Repos with well-structured class hierarchies and documentation perform best (Flask 0.332, Terraform 0.275, Kafka 0.253). knowing's docstring FTS directly leverages developer-written documentation as a retrieval signal, and inheritance propagation creates paths through class hierarchies. Even the weakest repo (Cargo 0.132) exceeds grep's best (0.013).

Query Latency: 500x Faster on Enterprise Repos

codegraph queries Kubernetes in about 1 second (BM25, no graph walk). knowing with its pre-computed adjacency cache: 2 milliseconds. That's 500x faster.

Metric knowing codegraph
k8s query (782K edges) 2ms ~1s
Cache build (one-time) 973ms N/A
Format 65 bytes/edge binary N/A

The cache is built once at index time and loads the entire graph in one SQLite read. RWR then runs entirely in memory. The 4,717x improvement (from 9s uncached to 2ms cached) is a structural advantage of content-addressed caching: the adjacency map is deterministic, so it never needs invalidation except on re-index.

Time-to-Consistency: New Code in 167ms

You add a function. How quickly does each system find it?

System Total time Found?
knowing 167ms Yes (rank 2)
codegraph 805ms Yes
Aider 3,150ms No

Protocol: inject validate_authentication_token() into Flask, trigger incremental reindex, query for it.
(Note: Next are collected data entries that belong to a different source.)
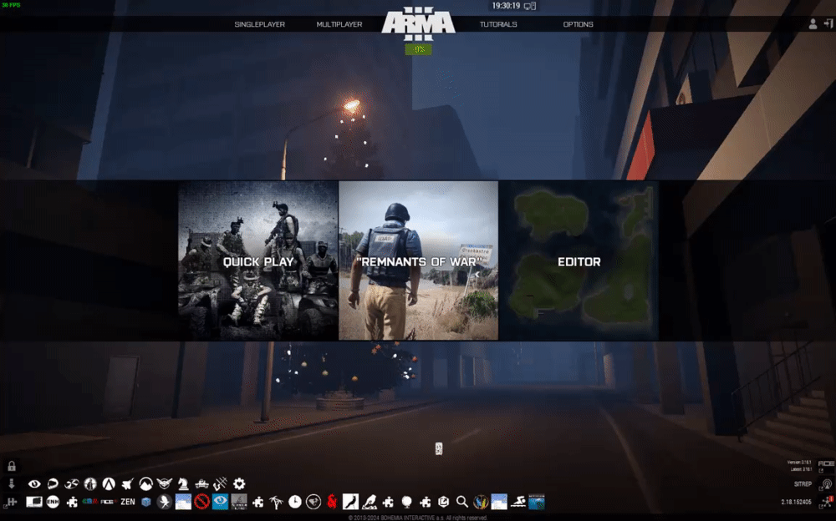Open the "Remnants of War" spotlight tile

pos(419,261)
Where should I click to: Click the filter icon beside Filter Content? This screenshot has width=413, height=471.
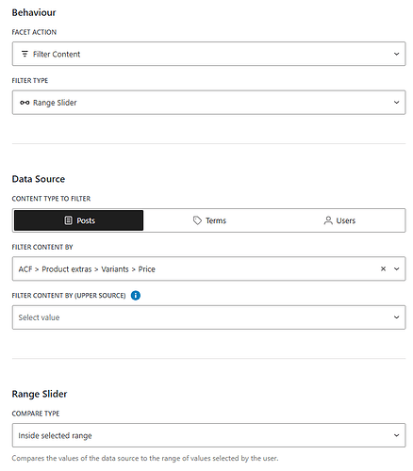(25, 54)
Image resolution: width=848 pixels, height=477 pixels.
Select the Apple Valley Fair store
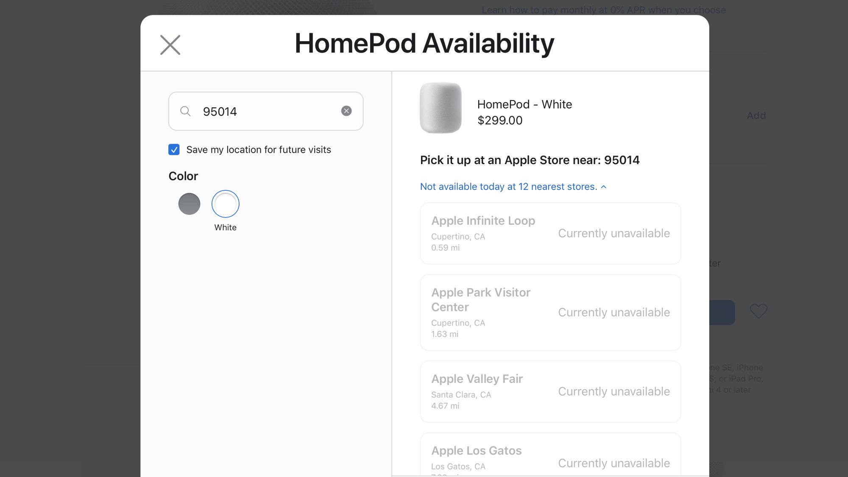550,391
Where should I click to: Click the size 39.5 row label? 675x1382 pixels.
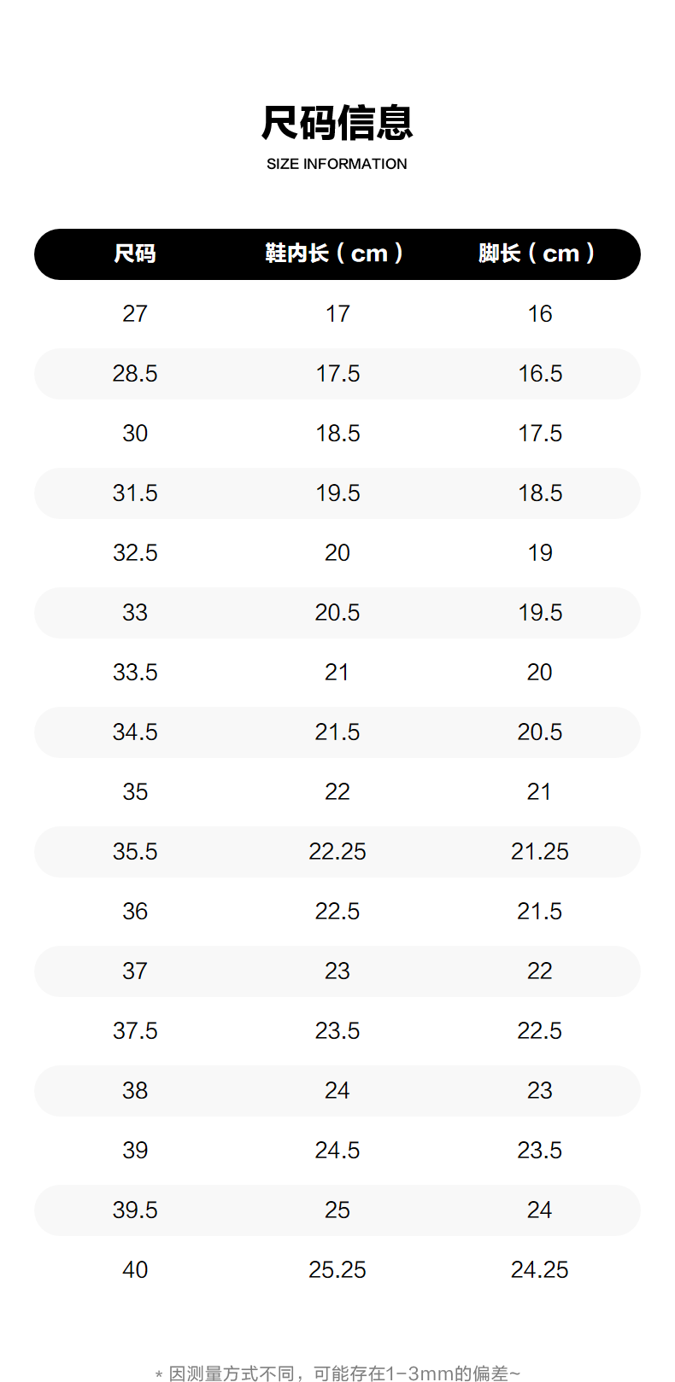(x=135, y=1210)
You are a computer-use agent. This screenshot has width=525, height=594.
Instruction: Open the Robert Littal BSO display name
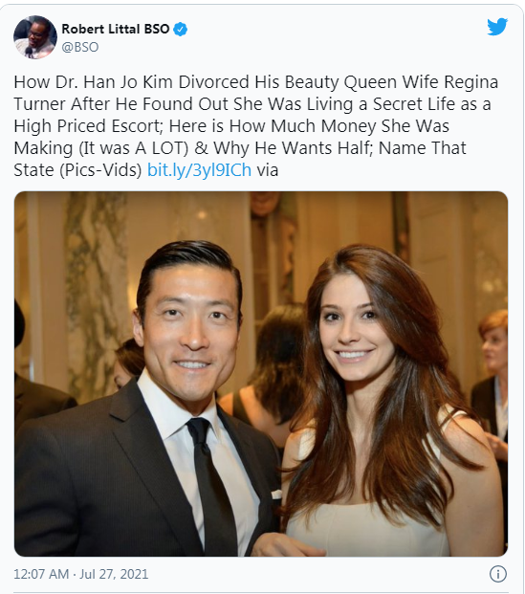pyautogui.click(x=115, y=29)
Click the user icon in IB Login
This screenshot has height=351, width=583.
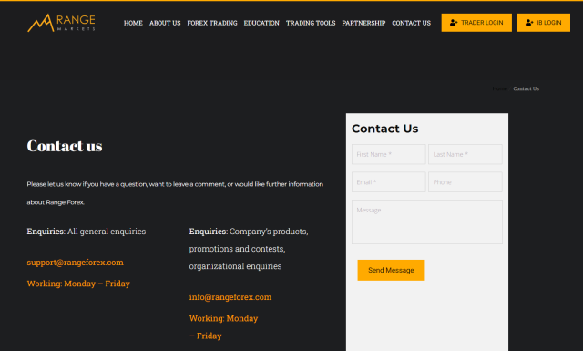coord(529,23)
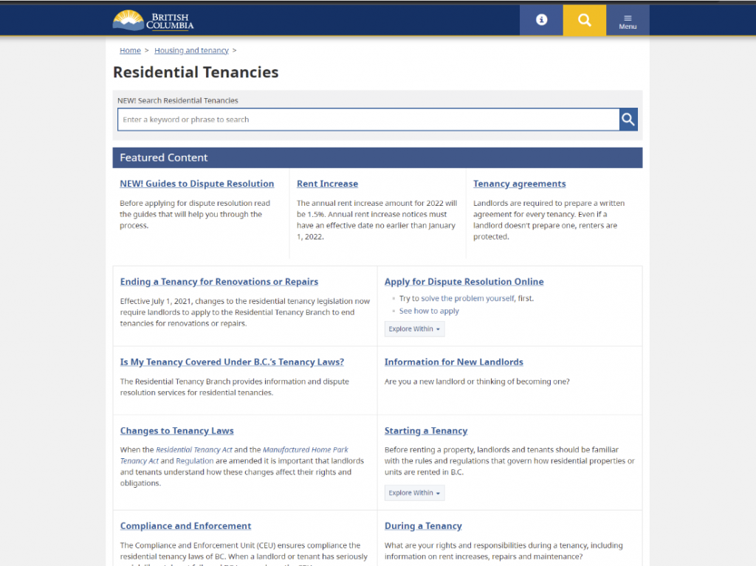Open the Residential Tenancy Act link
Image resolution: width=756 pixels, height=566 pixels.
click(194, 449)
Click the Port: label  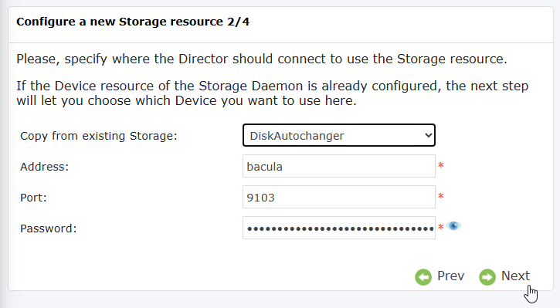coord(33,198)
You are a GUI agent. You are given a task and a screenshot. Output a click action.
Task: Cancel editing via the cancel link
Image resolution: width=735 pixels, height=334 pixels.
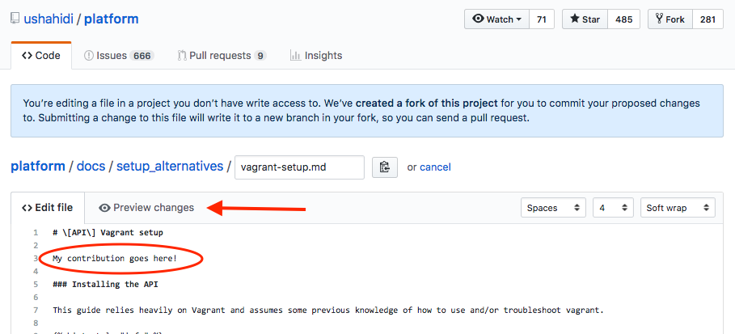pos(435,167)
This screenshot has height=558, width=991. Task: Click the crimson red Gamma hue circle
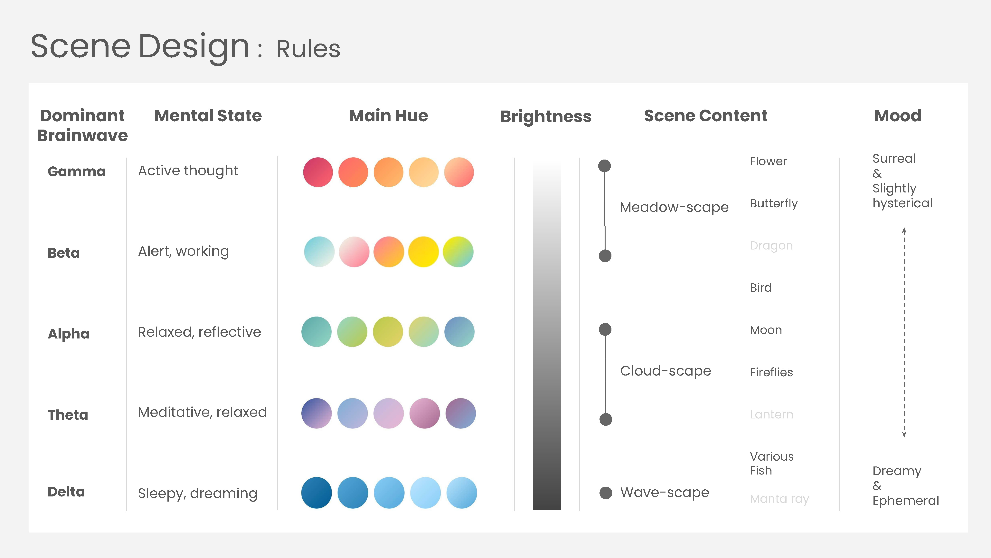[318, 172]
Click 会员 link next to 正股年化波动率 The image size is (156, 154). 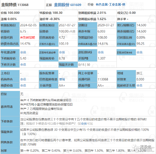click(62, 52)
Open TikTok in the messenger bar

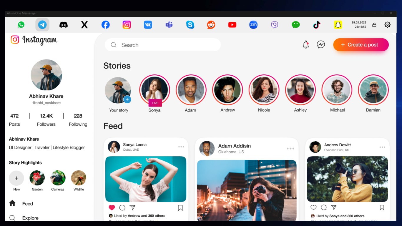317,24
knowing's IndexFilesIncremental takes 16ms (constant, regardless of repo size). codegraph's sync rescans the entire repo (scales linearly). Aider re-parses everything on every query and still doesn't find the new function.

Why Aider fundamentally cannot find new code: A newly added function with no callers has zero in-degree, so PageRank assigns it minimal weight. It will never surface in ranked results until other code calls it. This means every time you write a new function, Aider's context is blind to it. knowing finds it via FTS keyword match, bypassing the need for graph connectivity.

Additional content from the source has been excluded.